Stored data
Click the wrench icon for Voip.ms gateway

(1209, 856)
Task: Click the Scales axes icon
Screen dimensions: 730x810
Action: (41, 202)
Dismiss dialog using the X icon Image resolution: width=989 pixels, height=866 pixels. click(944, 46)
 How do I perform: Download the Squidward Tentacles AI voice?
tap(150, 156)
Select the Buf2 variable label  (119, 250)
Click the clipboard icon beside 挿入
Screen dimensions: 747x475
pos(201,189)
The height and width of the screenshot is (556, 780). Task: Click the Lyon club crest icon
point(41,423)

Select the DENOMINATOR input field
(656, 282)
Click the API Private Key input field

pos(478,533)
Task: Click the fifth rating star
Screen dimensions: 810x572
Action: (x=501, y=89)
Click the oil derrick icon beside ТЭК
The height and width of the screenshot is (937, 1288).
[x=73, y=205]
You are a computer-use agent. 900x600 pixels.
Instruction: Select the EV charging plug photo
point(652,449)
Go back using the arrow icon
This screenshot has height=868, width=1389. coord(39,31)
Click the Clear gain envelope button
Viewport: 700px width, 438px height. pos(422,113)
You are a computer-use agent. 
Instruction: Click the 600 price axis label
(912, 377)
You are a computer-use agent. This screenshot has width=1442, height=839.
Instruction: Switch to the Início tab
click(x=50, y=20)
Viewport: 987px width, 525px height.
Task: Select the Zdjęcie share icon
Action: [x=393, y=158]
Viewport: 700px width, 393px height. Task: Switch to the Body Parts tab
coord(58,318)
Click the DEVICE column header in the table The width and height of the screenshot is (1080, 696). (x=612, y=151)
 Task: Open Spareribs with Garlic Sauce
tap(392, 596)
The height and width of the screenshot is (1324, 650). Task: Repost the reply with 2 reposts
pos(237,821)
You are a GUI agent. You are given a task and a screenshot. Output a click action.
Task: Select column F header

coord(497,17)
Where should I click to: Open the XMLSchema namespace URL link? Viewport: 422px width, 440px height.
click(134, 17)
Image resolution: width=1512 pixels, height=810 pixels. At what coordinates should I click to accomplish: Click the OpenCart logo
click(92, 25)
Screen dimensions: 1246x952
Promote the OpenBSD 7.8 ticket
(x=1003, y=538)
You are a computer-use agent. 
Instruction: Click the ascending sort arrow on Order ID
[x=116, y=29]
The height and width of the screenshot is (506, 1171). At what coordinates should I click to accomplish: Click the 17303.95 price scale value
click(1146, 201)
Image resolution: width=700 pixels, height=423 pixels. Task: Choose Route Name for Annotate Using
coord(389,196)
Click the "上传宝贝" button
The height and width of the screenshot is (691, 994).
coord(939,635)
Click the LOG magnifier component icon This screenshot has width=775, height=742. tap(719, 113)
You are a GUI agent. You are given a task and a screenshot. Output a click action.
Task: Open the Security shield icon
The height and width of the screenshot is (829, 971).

» **TASK ITEM**
Transcribe each entry. Leave nothing out.

» **RESULT FOR THIS TASK**
Click the wrench icon for Voip.ms gateway

(1209, 856)
Task: Click the Scales axes icon
Screen dimensions: 730x810
Action: (41, 202)
Dismiss dialog using the X icon Image resolution: width=989 pixels, height=866 pixels. click(944, 46)
 How do I perform: Download the Squidward Tentacles AI voice?
tap(150, 156)
Select the Buf2 variable label  (119, 250)
Click the clipboard icon beside 挿入
Screen dimensions: 747x475
pos(201,189)
The height and width of the screenshot is (556, 780). Task: Click the Lyon club crest icon
point(41,423)

Select the DENOMINATOR input field
(656, 282)
Click the API Private Key input field

pos(478,533)
Task: Click the fifth rating star
Screen dimensions: 810x572
Action: (x=501, y=89)
Click the oil derrick icon beside ТЭК
The height and width of the screenshot is (937, 1288).
[x=73, y=205]
You are a computer-use agent. 900x600 pixels.
Instruction: Select the EV charging plug photo
point(652,449)
Go back using the arrow icon
This screenshot has height=868, width=1389. coord(39,31)
Click the Clear gain envelope button
Viewport: 700px width, 438px height. pos(422,113)
You are a computer-use agent. 
Instruction: Click the 600 price axis label
(912, 377)
You are a computer-use agent. This screenshot has width=1442, height=839.
Instruction: Switch to the Início tab
click(x=50, y=20)
Viewport: 987px width, 525px height.
Task: Select the Zdjęcie share icon
Action: [x=393, y=158]
Viewport: 700px width, 393px height. Task: Switch to the Body Parts tab
coord(58,318)
Click the DEVICE column header in the table The width and height of the screenshot is (1080, 696). (x=612, y=151)
 Task: Open Spareribs with Garlic Sauce
tap(392, 596)
The height and width of the screenshot is (1324, 650). Task: Repost the reply with 2 reposts
pos(237,821)
You are a GUI agent. You are given a task and a screenshot. Output a click action.
Task: Select column F header

coord(497,17)
Where should I click to: Open the XMLSchema namespace URL link? Viewport: 422px width, 440px height.
click(134, 17)
Image resolution: width=1512 pixels, height=810 pixels. At what coordinates should I click to accomplish: Click the OpenCart logo
click(92, 25)
Screen dimensions: 1246x952
Promote the OpenBSD 7.8 ticket
(x=1003, y=538)
You are a computer-use agent. 
Instruction: Click the ascending sort arrow on Order ID
[x=116, y=29]
The height and width of the screenshot is (506, 1171). At what coordinates should I click to accomplish: Click the 17303.95 price scale value
click(1146, 201)
Image resolution: width=700 pixels, height=423 pixels. Task: Choose Route Name for Annotate Using
coord(389,196)
Click the "上传宝贝" button
The height and width of the screenshot is (691, 994).
coord(939,635)
Click the LOG magnifier component icon This screenshot has width=775, height=742. tap(719, 113)
You are a GUI agent. You are given a task and a screenshot. Output a click action.
Task: Open the Security shield icon
The height and width of the screenshot is (829, 971).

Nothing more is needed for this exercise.